There is a sparing use of facial close-ups in the film. The Mercury Theater Players' style of theatrical gestures and mannerisms were unsuited to studio intercutting of close ups.

Dorothy Comingore was pregnant at the time of filming. This required much preparation and camera trickery from cinematographer Gregg Toland.

The scene of the reporters watching the newsreel was filmed in an RKO projection room. Susan's nightclub was a set normally used for Westerns.

It has been estimated that up to 80% of the shots in Citizen Kane employ some degree of trickery or special effects.
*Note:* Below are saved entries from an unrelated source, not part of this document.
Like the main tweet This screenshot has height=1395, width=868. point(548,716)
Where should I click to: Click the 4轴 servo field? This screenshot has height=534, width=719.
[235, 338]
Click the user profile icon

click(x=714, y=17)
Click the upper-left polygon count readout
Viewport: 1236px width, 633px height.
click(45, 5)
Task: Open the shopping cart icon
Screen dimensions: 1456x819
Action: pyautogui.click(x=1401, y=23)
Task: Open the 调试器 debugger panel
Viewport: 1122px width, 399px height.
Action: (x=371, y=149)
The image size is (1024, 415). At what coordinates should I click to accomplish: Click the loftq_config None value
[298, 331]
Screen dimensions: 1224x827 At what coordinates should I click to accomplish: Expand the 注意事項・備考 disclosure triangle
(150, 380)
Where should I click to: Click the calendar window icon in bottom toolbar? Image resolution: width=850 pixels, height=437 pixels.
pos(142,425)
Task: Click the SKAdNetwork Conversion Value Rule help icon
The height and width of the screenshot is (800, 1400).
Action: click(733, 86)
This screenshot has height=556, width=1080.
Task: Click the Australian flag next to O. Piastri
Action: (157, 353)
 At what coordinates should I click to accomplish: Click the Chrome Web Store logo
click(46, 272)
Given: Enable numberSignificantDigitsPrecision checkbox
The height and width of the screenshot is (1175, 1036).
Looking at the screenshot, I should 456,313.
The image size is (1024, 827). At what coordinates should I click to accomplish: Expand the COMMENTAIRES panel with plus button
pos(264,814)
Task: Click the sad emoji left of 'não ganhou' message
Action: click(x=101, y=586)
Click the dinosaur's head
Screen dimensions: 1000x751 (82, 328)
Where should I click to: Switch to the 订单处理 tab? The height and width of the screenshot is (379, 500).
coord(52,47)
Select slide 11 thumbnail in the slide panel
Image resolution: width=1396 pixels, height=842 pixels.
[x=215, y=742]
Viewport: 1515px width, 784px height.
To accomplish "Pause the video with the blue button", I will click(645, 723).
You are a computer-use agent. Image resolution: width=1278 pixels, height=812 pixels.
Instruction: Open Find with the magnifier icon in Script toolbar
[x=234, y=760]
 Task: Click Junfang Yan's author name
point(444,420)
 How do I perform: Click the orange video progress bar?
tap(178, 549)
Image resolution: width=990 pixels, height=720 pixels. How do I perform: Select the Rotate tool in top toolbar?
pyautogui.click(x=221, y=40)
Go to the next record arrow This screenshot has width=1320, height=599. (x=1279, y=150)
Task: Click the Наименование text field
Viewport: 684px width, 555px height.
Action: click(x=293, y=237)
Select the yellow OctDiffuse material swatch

The use of the subjective camera, where the camera lens takes on an omniscient movement, is seen in the opening segments of the film and in the camera pan into Susan's nightclub. Welles was planning to use the first person point of view camera throughout his initial RKO project, an aborted attempt at adapting Joseph Conrad's Heart of Darkness. However, once the budget bloomed beyond the confines of RKO's bank account, Welles abandoned the project but still used the subjective camera method in parts of Citizen Kane. Hollywood actor Robert Montgomery later used this device in his directorial debut, an adaptation of Raymond Chandler's Lady in the Lake (1946).

Gregg Toland's greatest contribution to the production was his use of deep focus photography. The term refers to a strategy of lighting, composition, and lens choice that allows everything in the frame, from front to back, to be in focus simultaneously. With the lighting and lenses available in 1941, this was just becoming possible, and Toland had experimented with deep focus in John Ford's The Long Voyage Hom (1940). Toland had been particularly devoted to the deep focus lensing pioneered by James Wong Howe's work in Transatlantic (1930) and developed his craft with such classics as Les Miserables (1935), The Grapes of Wrath (1940), and Wuthering Heights (1939).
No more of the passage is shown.